Let’s say you’re walking through your orchard, and you see spots on a leaf. It looks like a disease, but you’re not sure which one. Wouldn’t it be great if you could just take a picture of the leaf with your smartphone camera, then use an app to identify the disease?
Cornell University associate professor Awais Khan aims to produce just such an app, but first he and his team have to take a lot more pictures and do a lot more annotating.
Khan leads a project studying computer vision for rapid and accurate disease scouting in apple orchards. In the apple world, computer vision technology has gained a lot of attention for its crop load management potential, but Khan also saw potential for disease identification.
In 2019, Khan and collaborators from Cornell Tech, the university’s technology, business, law and design campus in Manhattan, received funding from the Cornell Institute for Digital Agriculture to “train” computer vision models to detect and identify apple foliar diseases, with the long-term goal of developing a system for automatic disease identification.
The first task was to collect images of apple foliar diseases. Khan’s team started with a handful of economically significant diseases, including apple scab, cedar apple rust and frogeye leaf spot. In order to properly train machine learning models, they took thousands of images of disease symptoms on leaves in Cornell research orchards. They photographed the leaves in sunny and cloudy weather, from different distances and angles, using different cameras and different focuses. They also asked growers, extension educators and crop consultants to send them images of disease symptoms.

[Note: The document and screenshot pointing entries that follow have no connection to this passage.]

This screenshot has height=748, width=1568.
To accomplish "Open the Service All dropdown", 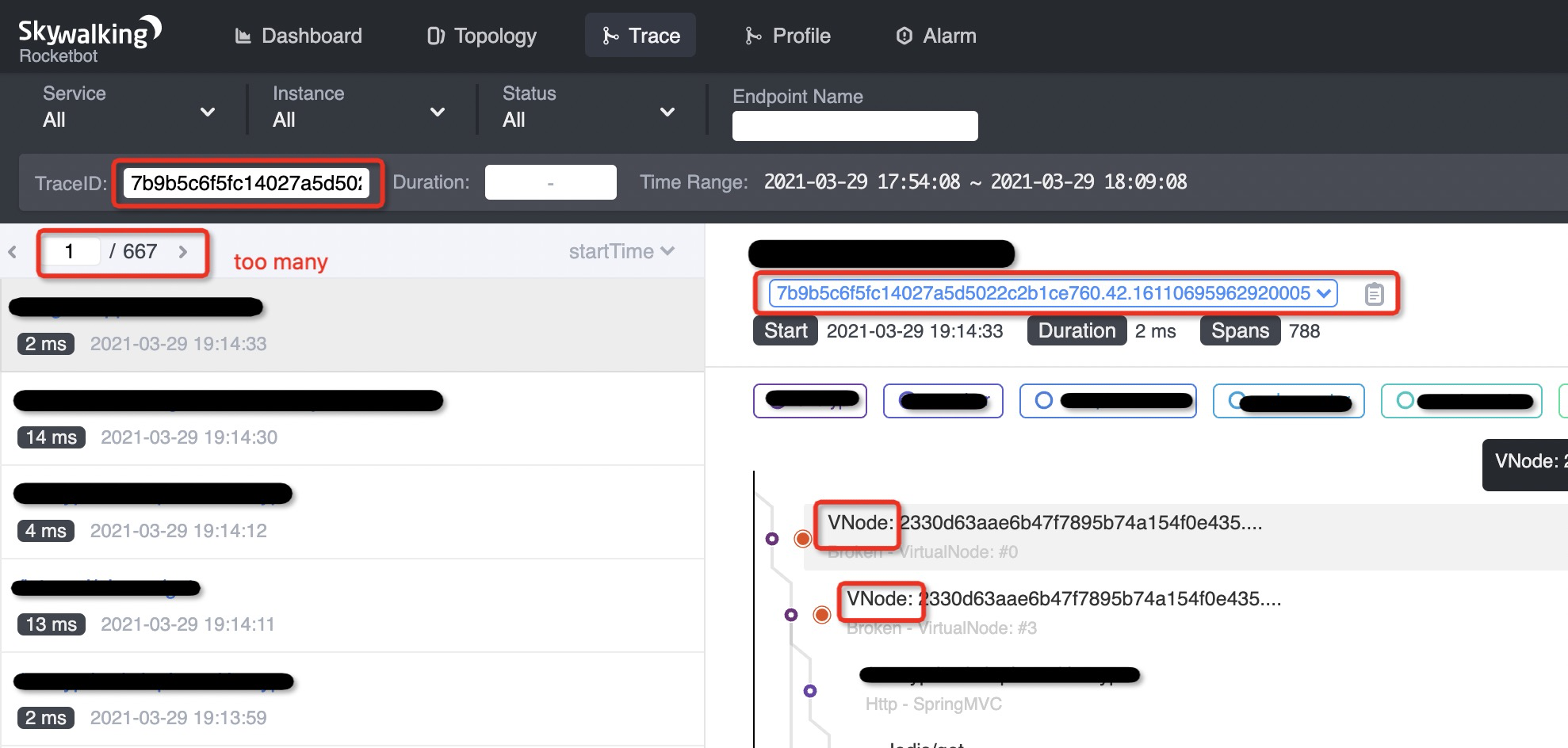I will coord(208,112).
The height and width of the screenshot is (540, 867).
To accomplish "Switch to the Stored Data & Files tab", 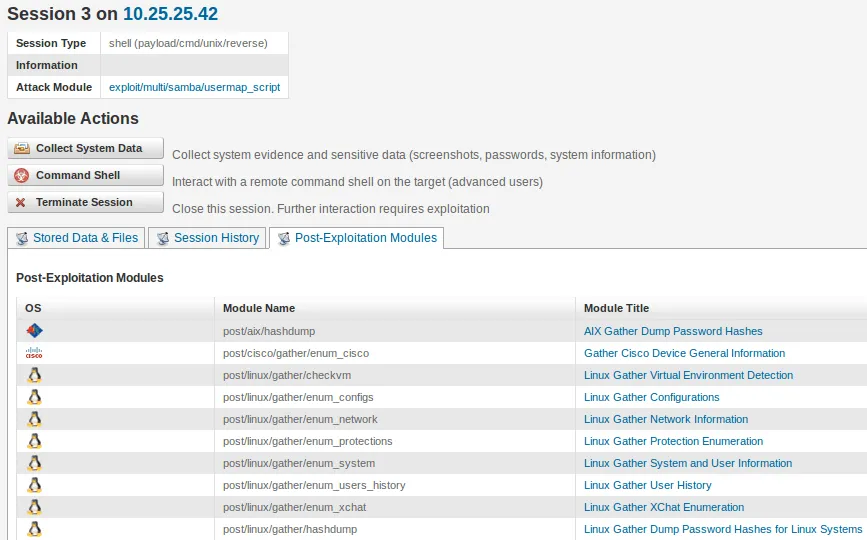I will coord(76,238).
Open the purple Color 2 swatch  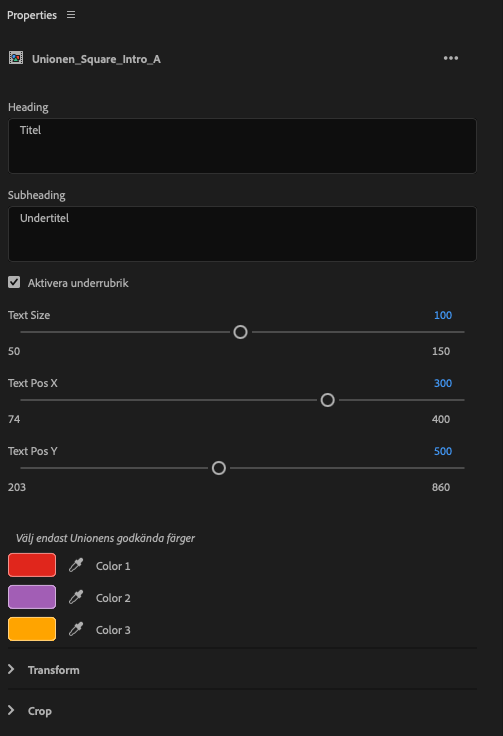(32, 597)
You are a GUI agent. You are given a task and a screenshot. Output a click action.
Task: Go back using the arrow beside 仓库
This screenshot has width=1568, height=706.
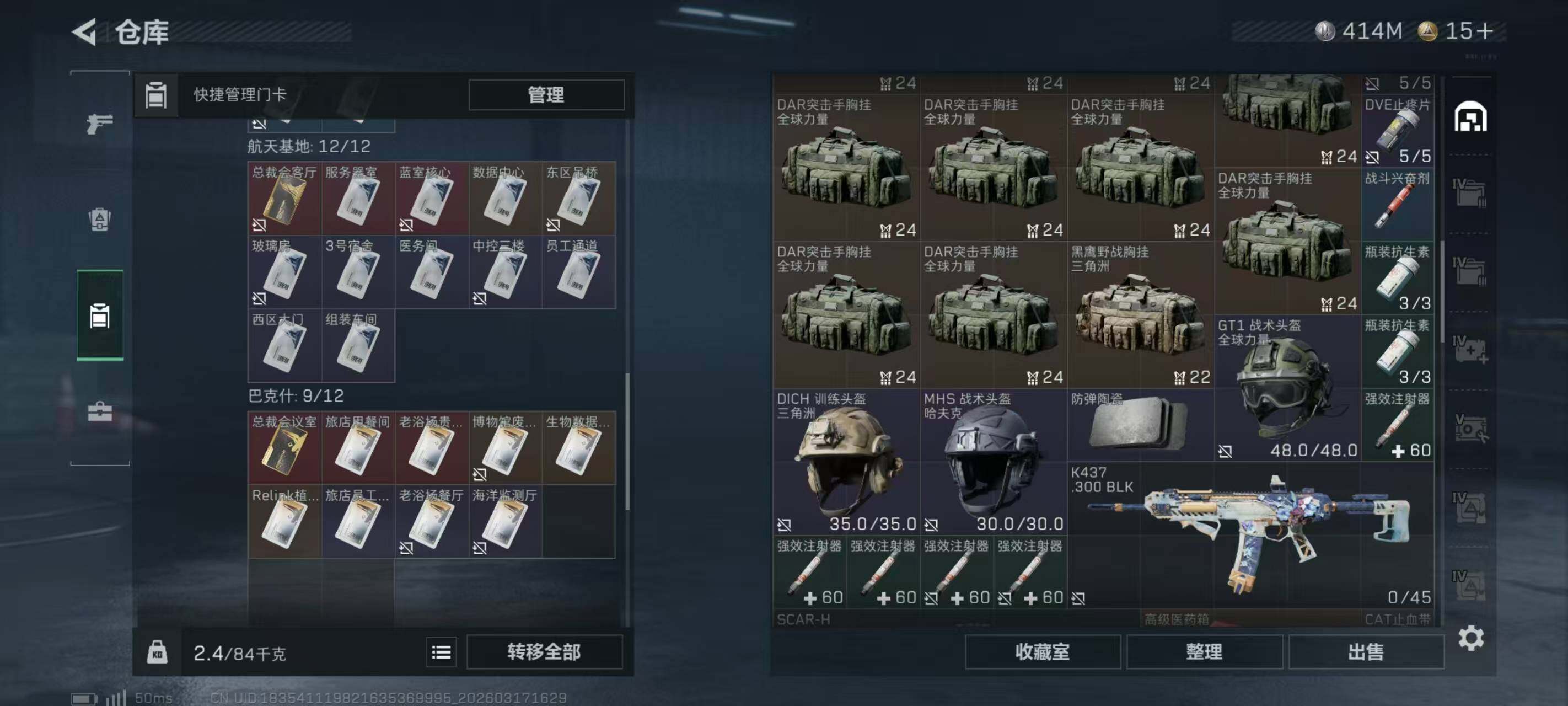pos(85,31)
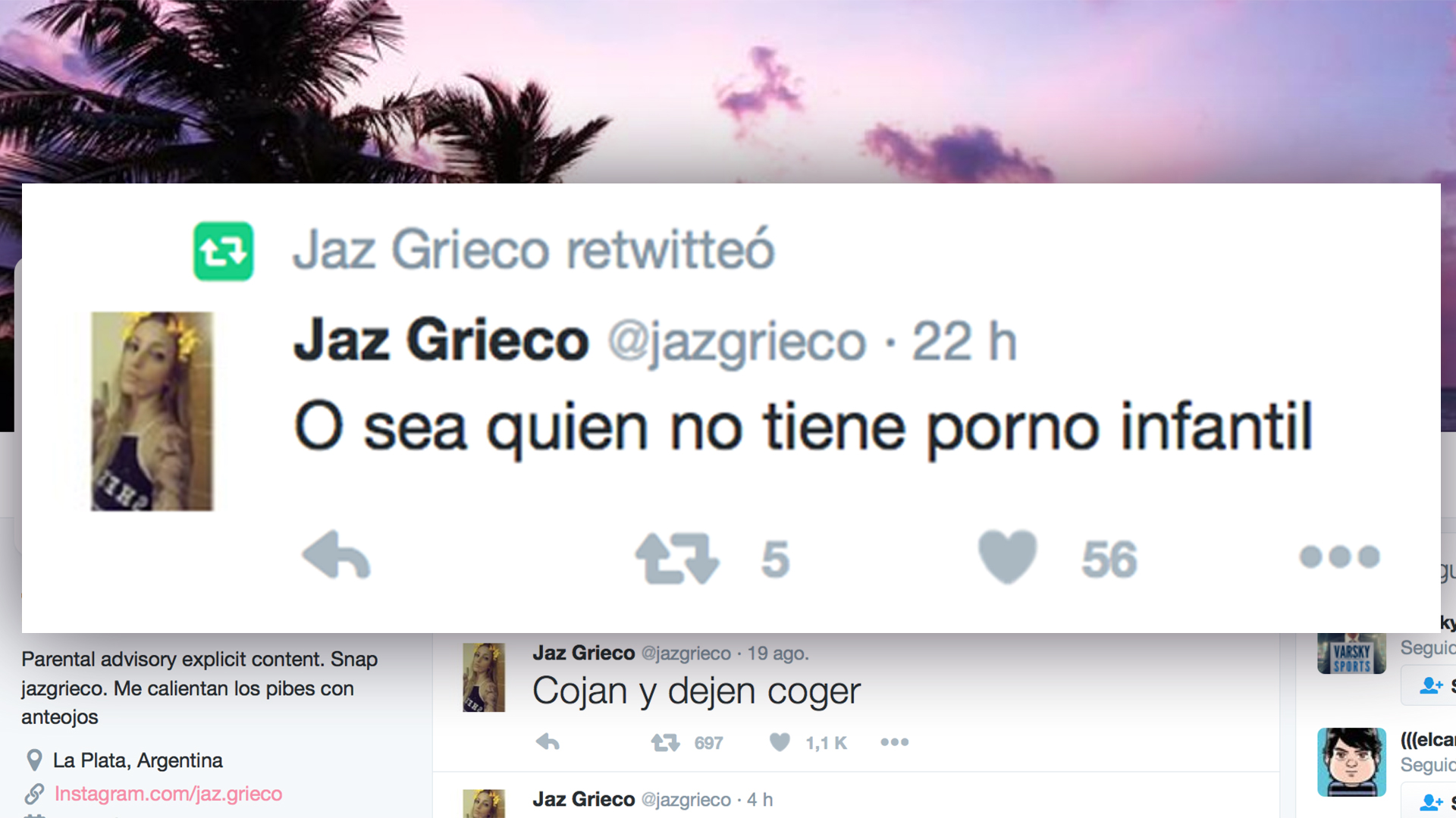Click the La Plata, Argentina location
This screenshot has width=1456, height=818.
click(138, 760)
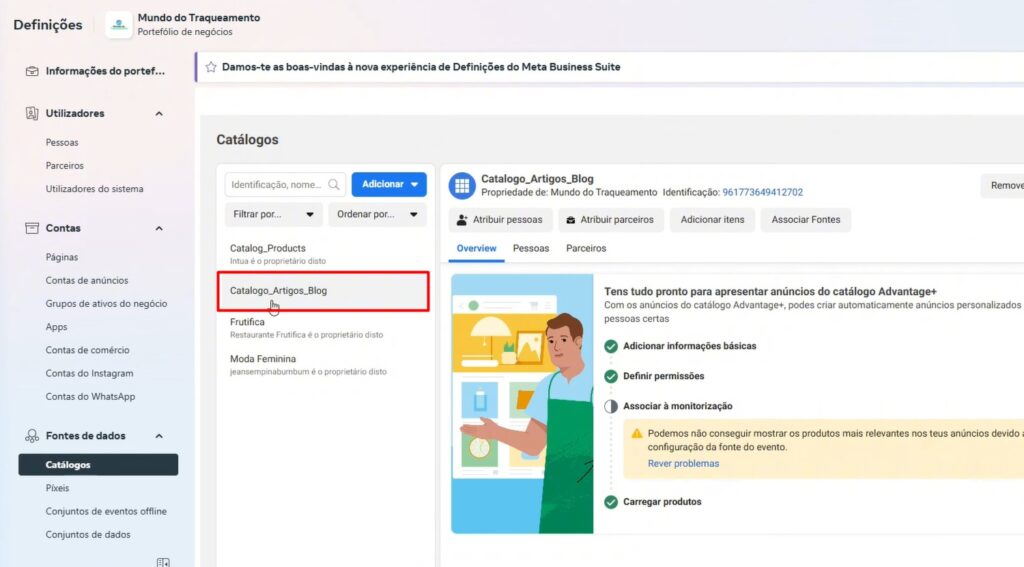
Task: Switch to the Parceiros tab
Action: (586, 248)
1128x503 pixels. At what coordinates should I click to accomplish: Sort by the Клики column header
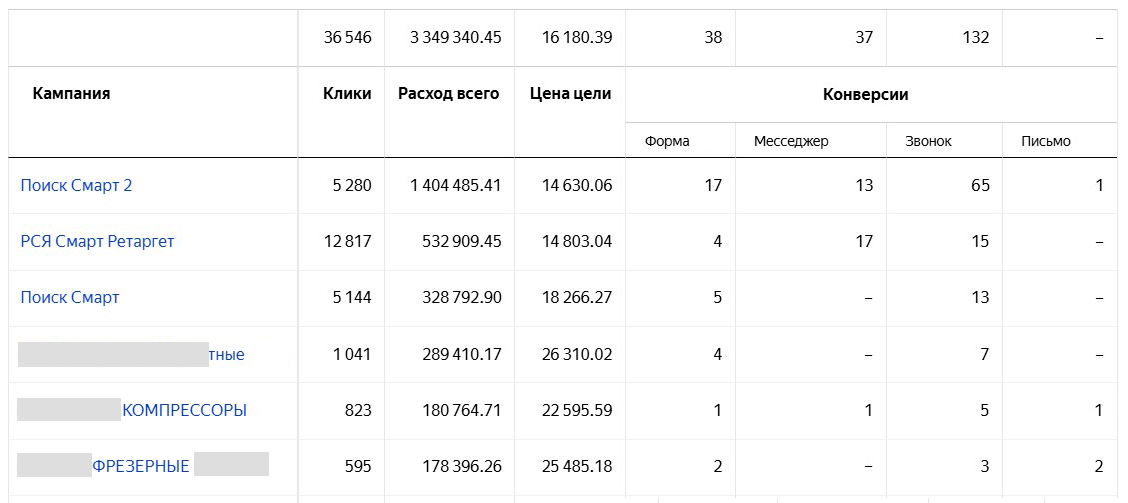point(347,94)
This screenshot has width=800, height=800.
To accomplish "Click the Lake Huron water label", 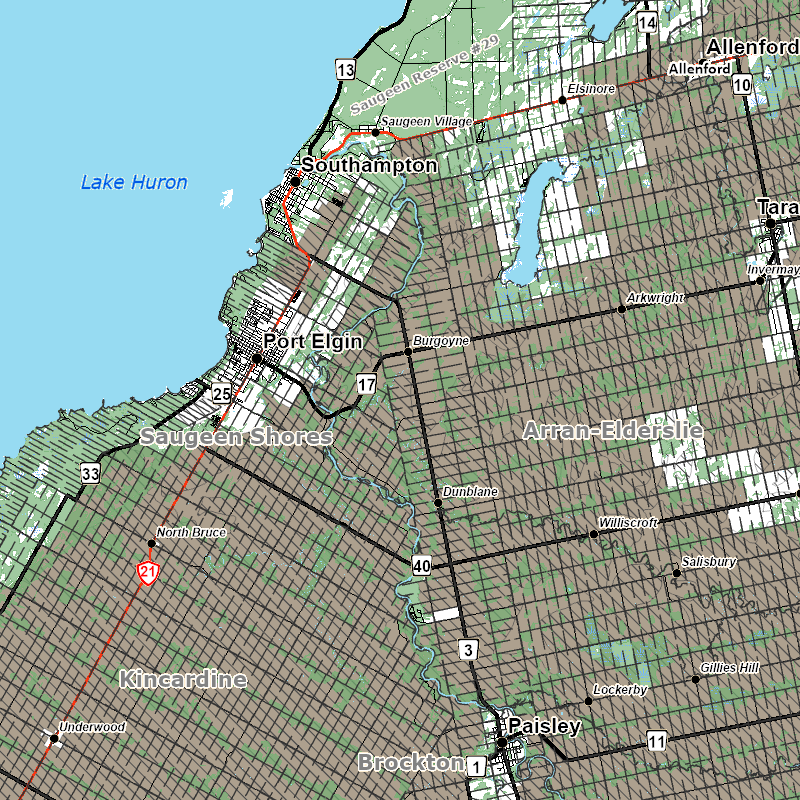I will 134,182.
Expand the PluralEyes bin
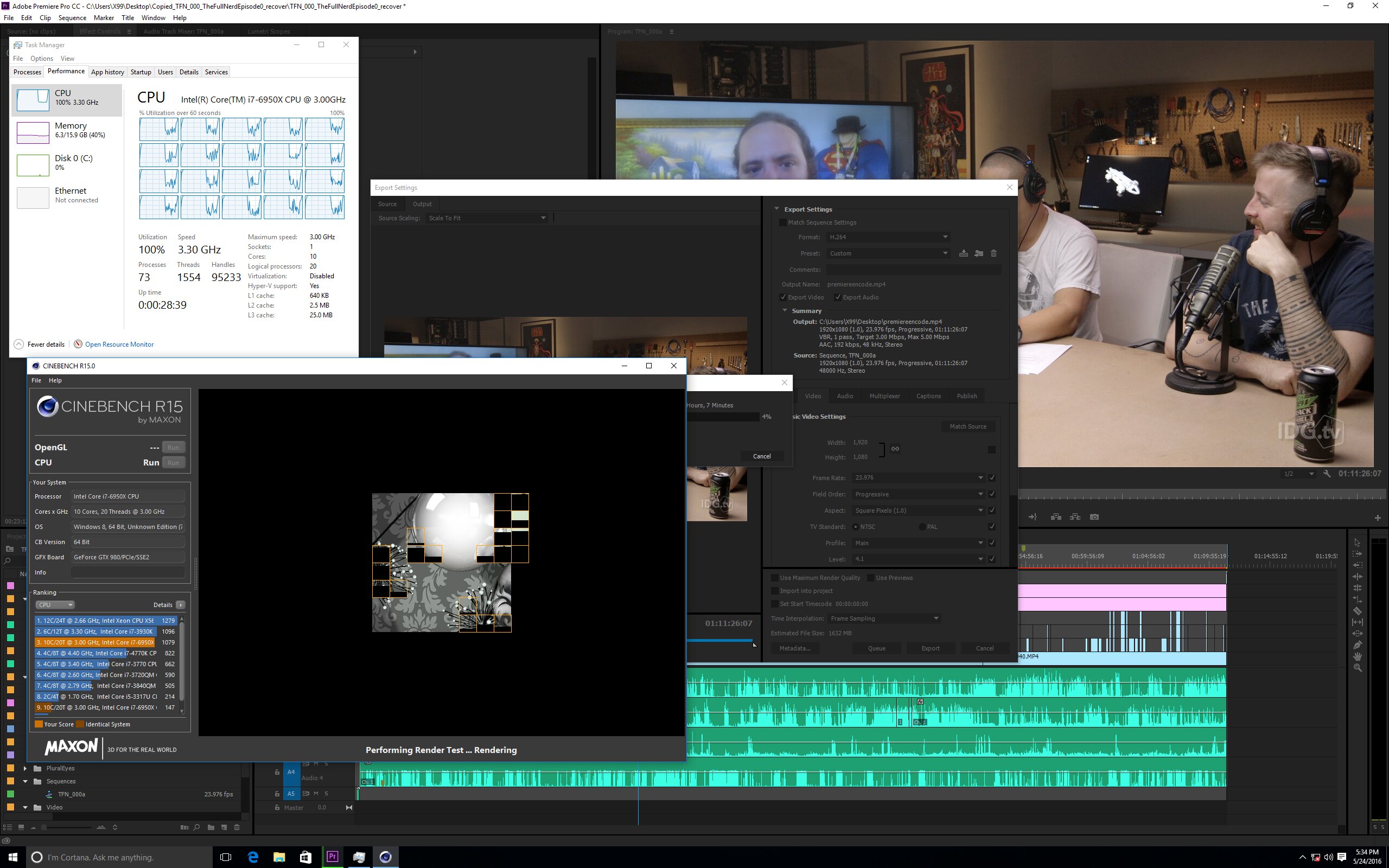This screenshot has width=1389, height=868. [24, 768]
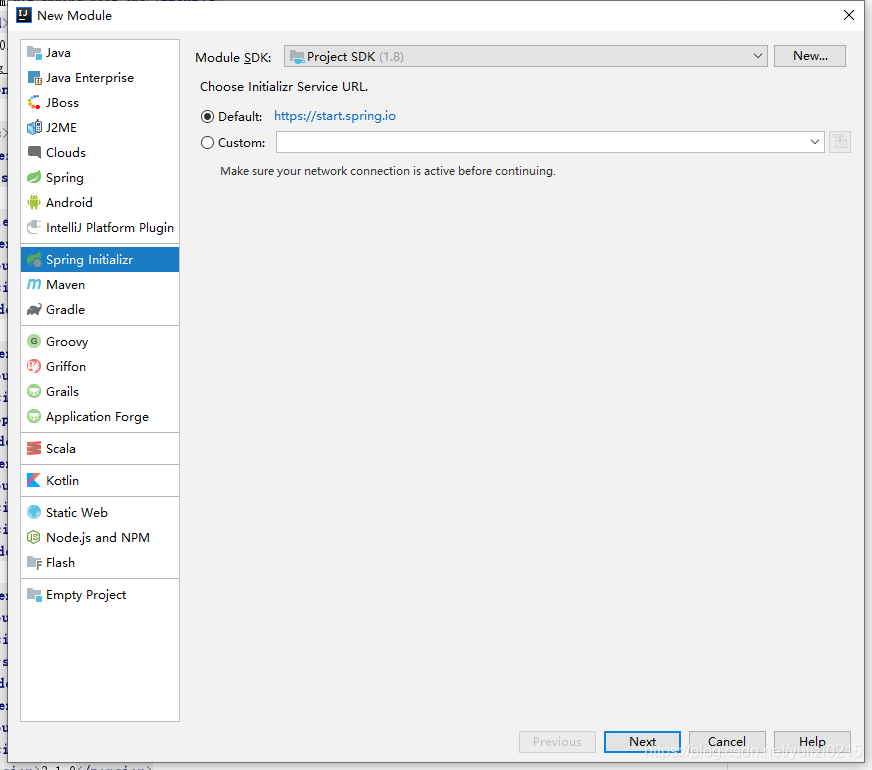This screenshot has height=770, width=872.
Task: Pick Empty Project in the sidebar
Action: pos(86,595)
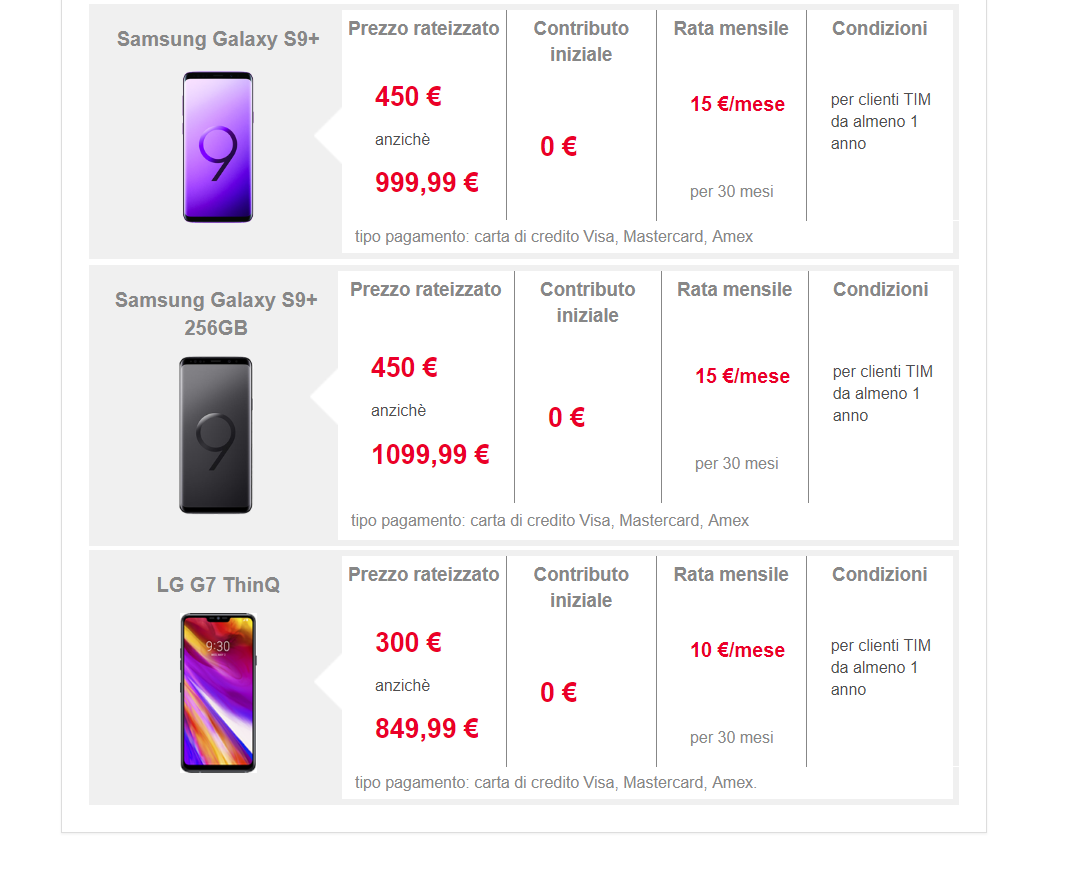This screenshot has height=872, width=1088.
Task: Click LG G7 ThinQ 'Condizioni' header
Action: tap(880, 575)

The next task was what Khan called “expert annotation.” He and other plant pathologists used their expertise to identify the diseases in each image. Each disease must be correctly identified, because if the images are not reliable, the machine learning models will not be reliable, either, he said.
Correct identification isn’t always easy. Leaves can have multiple disease symptoms that are hard to separate. Even insect damage can look like disease damage.
“Sometimes, even experts couldn’t tell what certain symptoms were,” Khan said.
To develop the actual machine learning models, Khan and his collaborators decided to adopt a “crowdsourcing” approach. In 2020, they set up a competition on the Kaggle website (kaggle.com), a hub of coding and analytical tools shared by data scientists. Khan asked the site’s community of users to use the annotated images of apple scab, cedar apple rust and healthy leaves to develop machine learning models that could identify those diseases. Hundreds of teams from all over the world submitted thousands of machine learning models. The top teams created models that were about 97 percent accurate, Khan said.
In 2021, Khan’s team set up another Kaggle competition, submitting more complex images with a greater number of diseases, as well as multiple diseases per leaf. The resulting models weren’t as accurate. Khan’s team will continue to add images to create a larger, more comprehensive data set for future Kaggle competitions and will continue to explore more advanced methods for disease classification and quantification.
The high participation in the Kaggle competitions showed that there are many image processing and machine learning experts who can offer innovative solutions to plant disease classification. The unavailability of annotated disease data sets now serves as the main limitation, Khan said.
Developing a disease-detection app that anyone can use is one of the long-term goals of the project, but that will require years of research. In the meantime, Khan and his team are still taking pictures and making annotations.